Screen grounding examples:
=-=-=

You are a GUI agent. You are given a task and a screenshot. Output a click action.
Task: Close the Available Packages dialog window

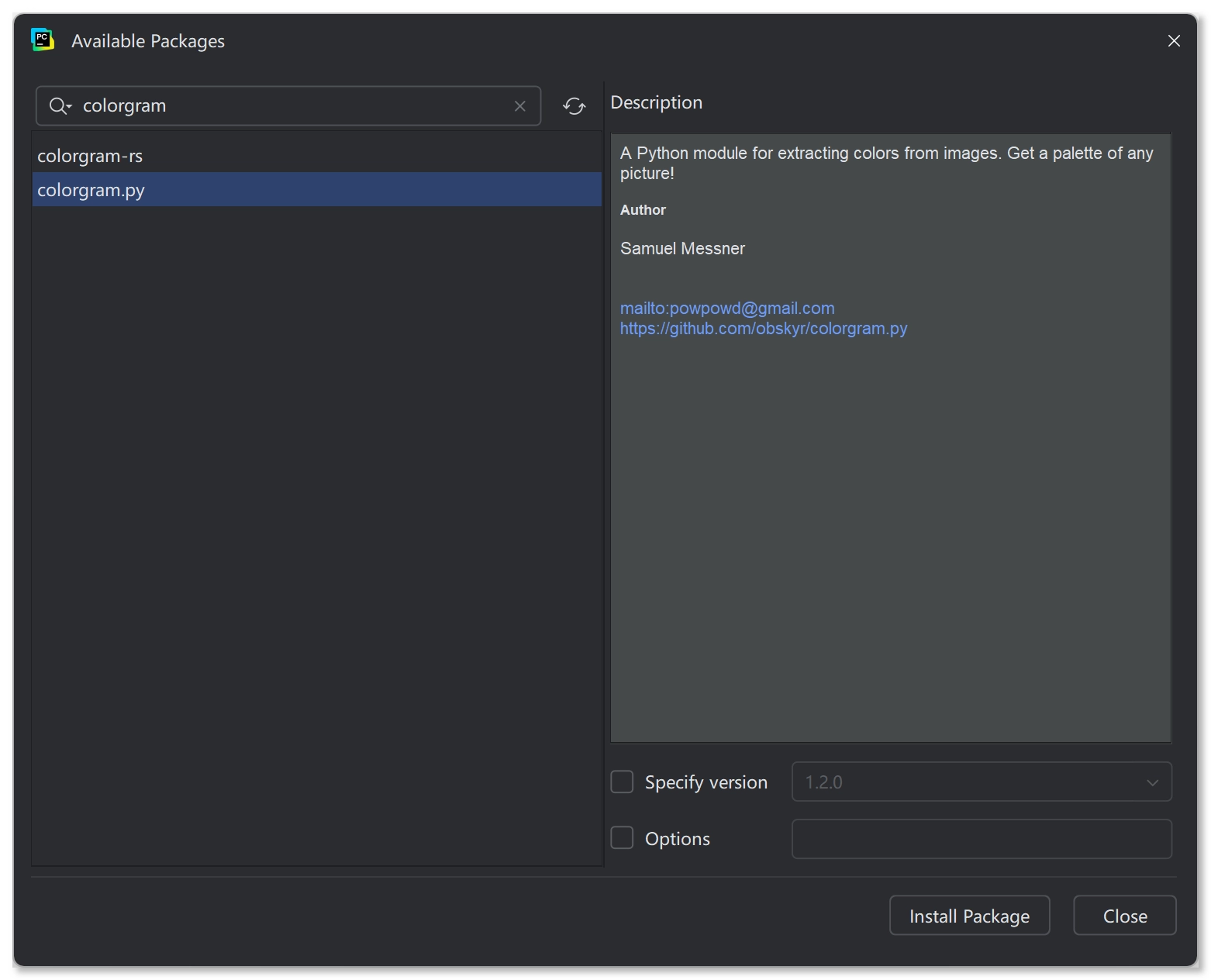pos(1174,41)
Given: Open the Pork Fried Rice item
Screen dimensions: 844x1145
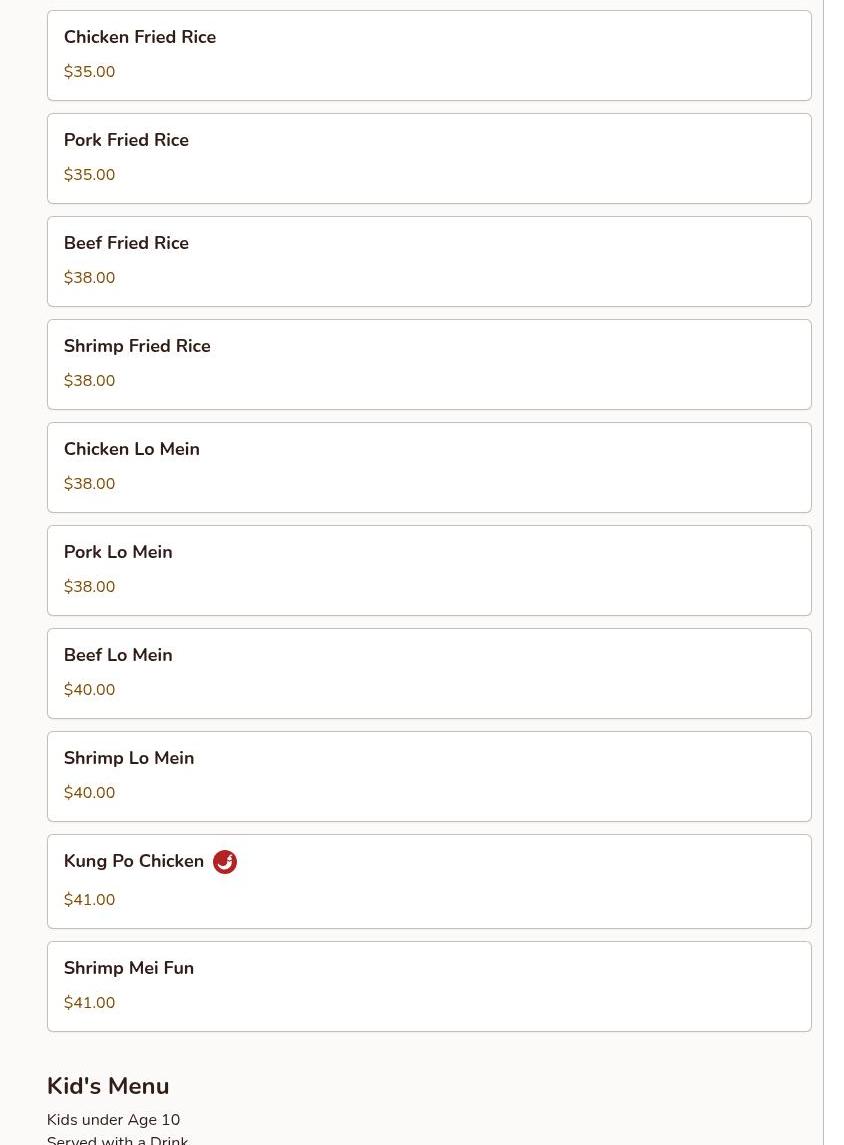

=-=-=

EXERCISE PROMPT — Recast the lines of all the records above as a JSON list of strings, one string per line, skipping blank lines. Leave the pictures out.

COMPLETED TASK —
[
  "You are a GUI agent. You are given a task and a screenshot. Output a click action.",
  "Task: Close the Available Packages dialog window",
  "pos(1174,41)",
  "Given: Open the Pork Fried Rice item",
  "Screen dimensions: 844x1145"
]